[Input data — start]
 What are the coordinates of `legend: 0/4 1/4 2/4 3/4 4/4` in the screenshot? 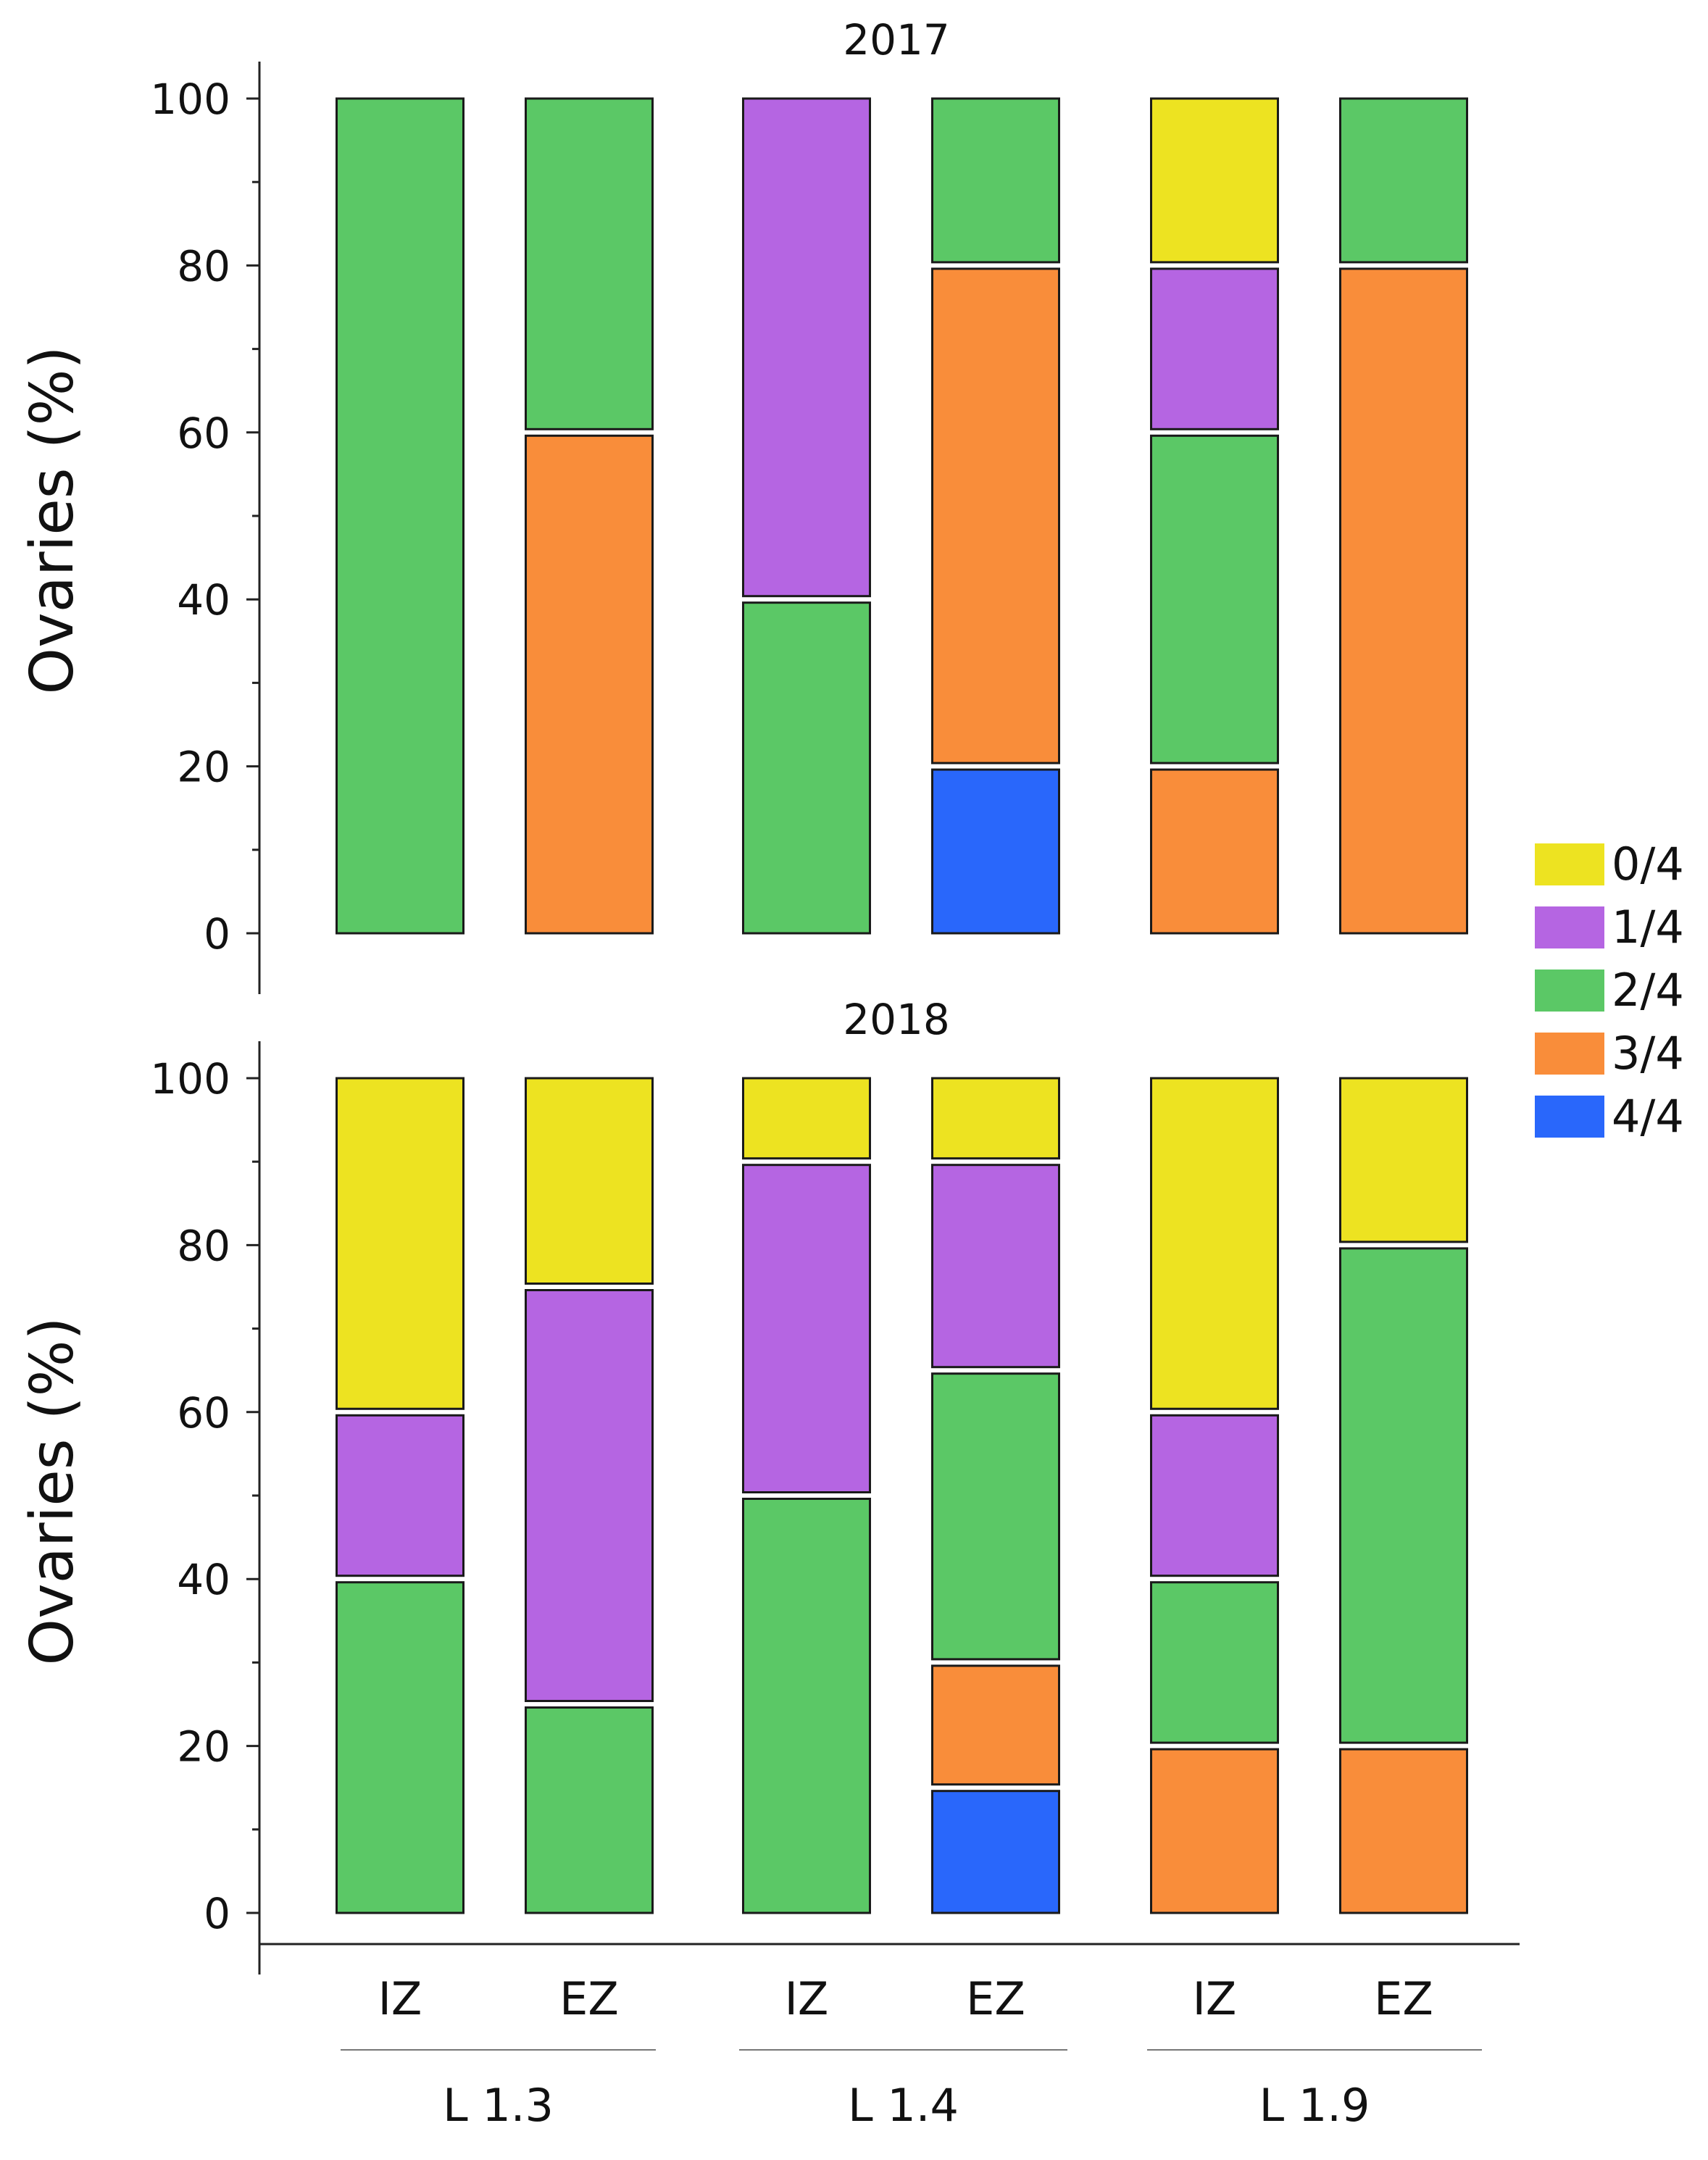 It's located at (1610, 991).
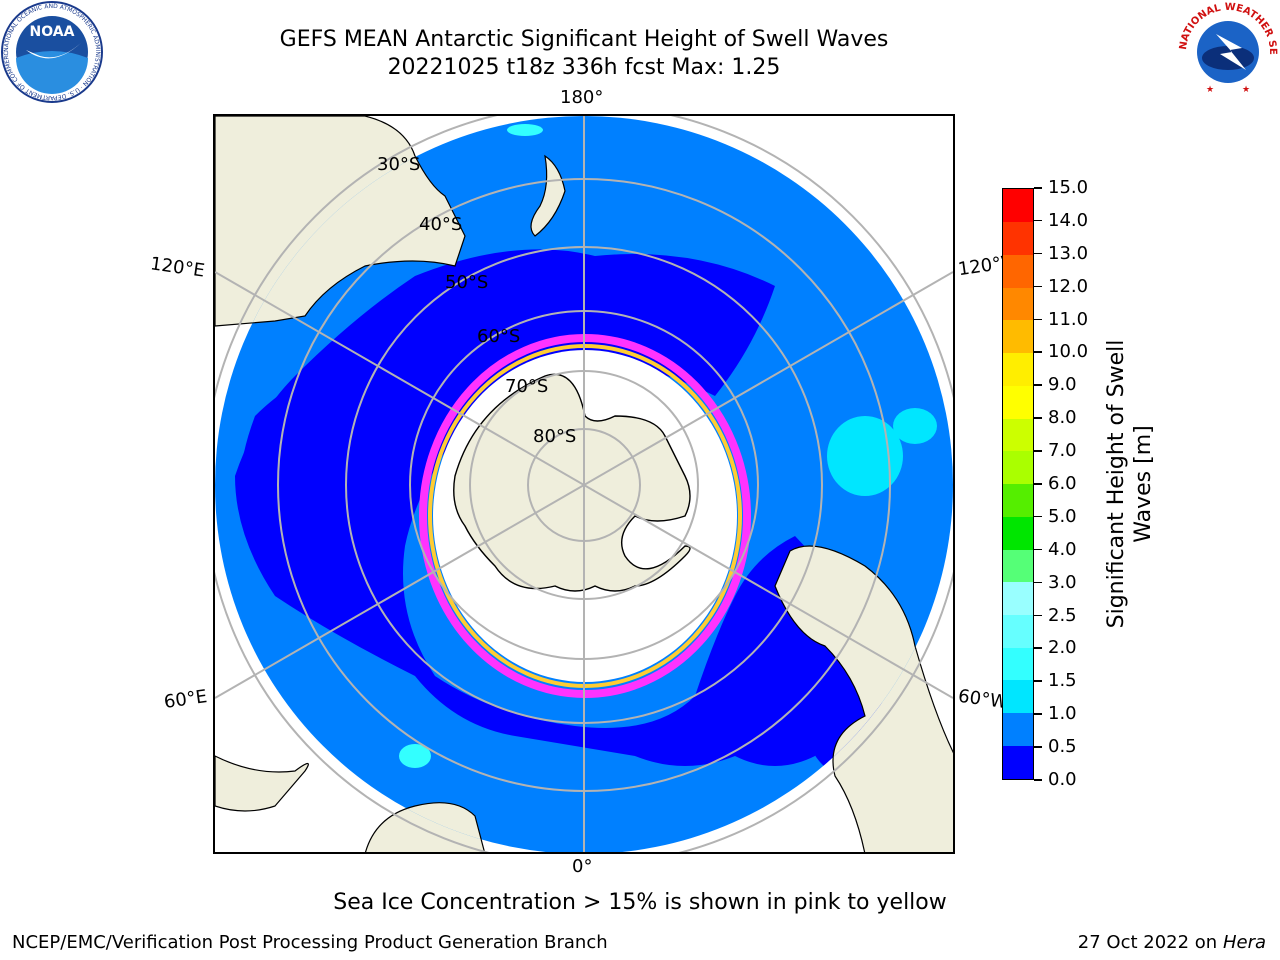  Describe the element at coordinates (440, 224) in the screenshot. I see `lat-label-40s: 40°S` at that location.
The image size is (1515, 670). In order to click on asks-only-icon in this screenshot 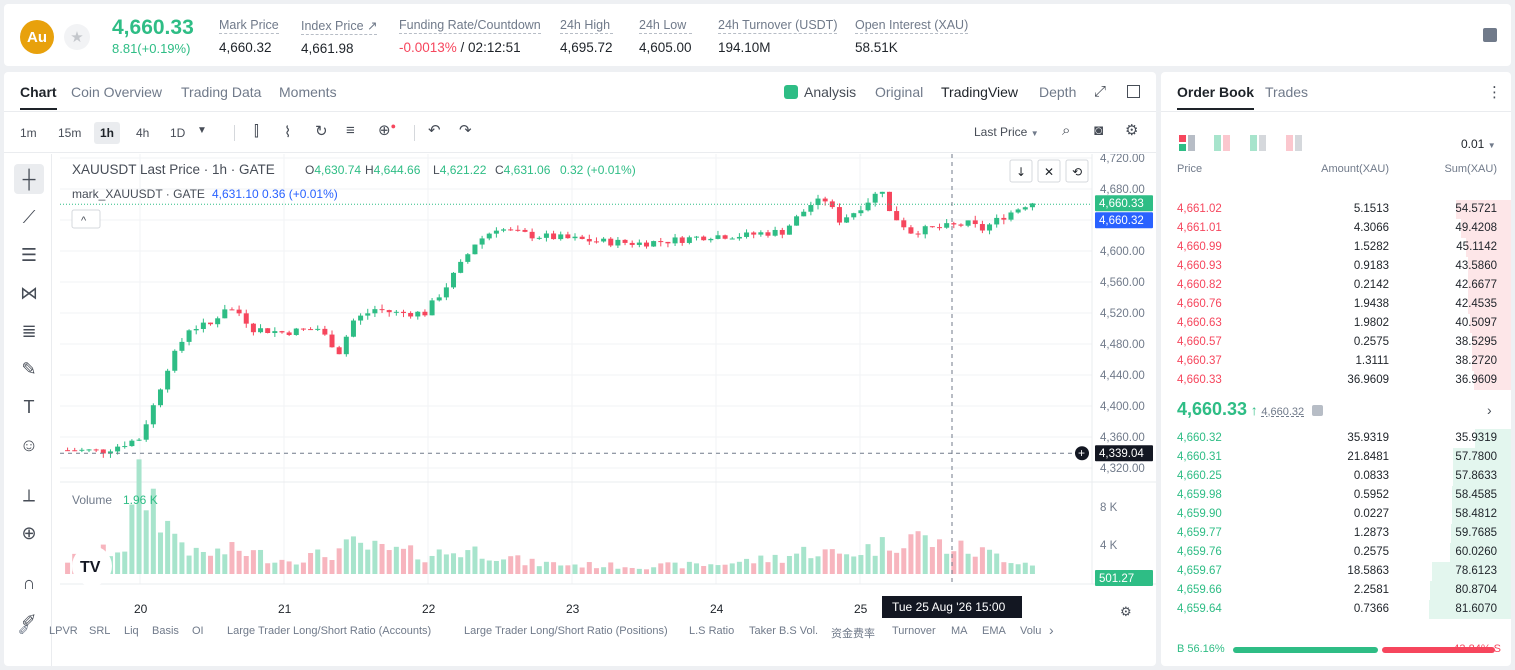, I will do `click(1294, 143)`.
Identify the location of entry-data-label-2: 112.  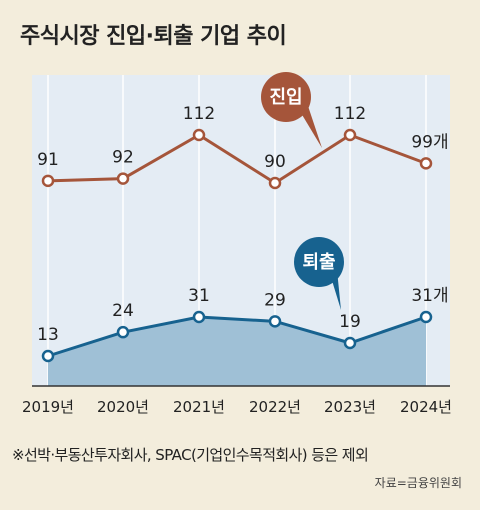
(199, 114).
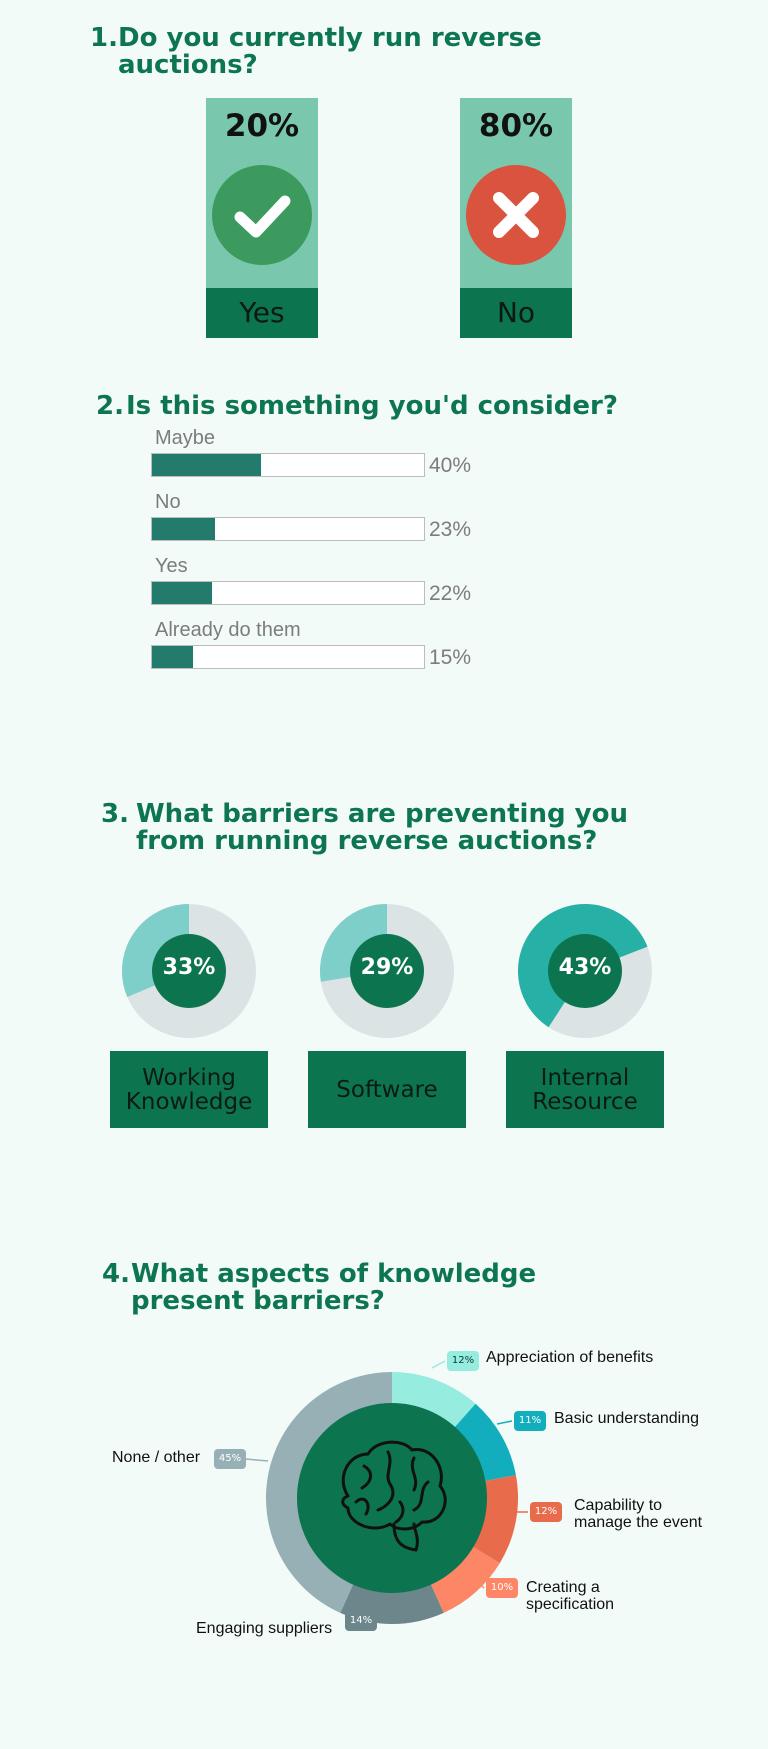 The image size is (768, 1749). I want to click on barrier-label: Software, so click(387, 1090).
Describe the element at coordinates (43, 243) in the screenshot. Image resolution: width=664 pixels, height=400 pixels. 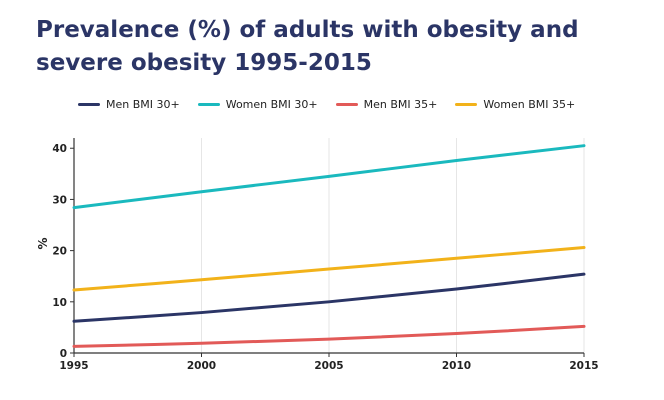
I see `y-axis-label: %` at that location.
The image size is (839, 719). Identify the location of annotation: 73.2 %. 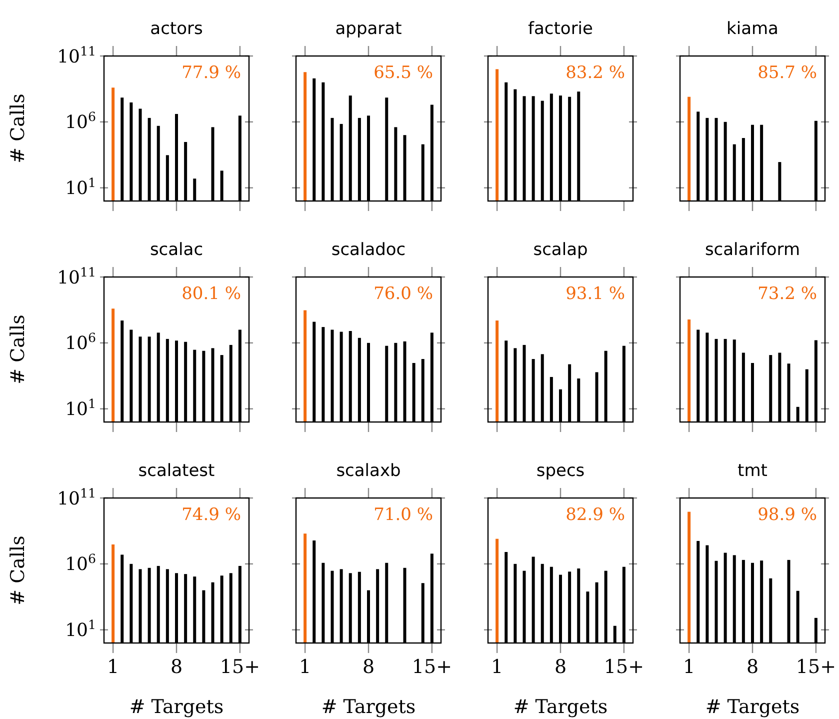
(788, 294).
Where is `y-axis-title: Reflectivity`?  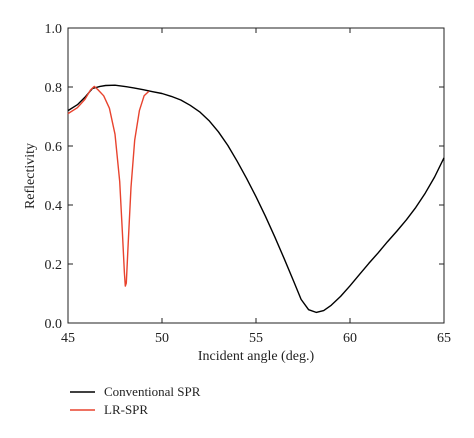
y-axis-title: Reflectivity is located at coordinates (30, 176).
[Input data — finish]
What is being asked: Copy verbatim the records from the line containing "The image size is (839, 719)." through the end of the records, including both ends. Leave the pictures out of your answer.

Answer to this task:
The image size is (839, 719). Identify the location of annotation: 73.2 %. 
(788, 294).
Where is `y-axis-title: Reflectivity`?  
y-axis-title: Reflectivity is located at coordinates (30, 176).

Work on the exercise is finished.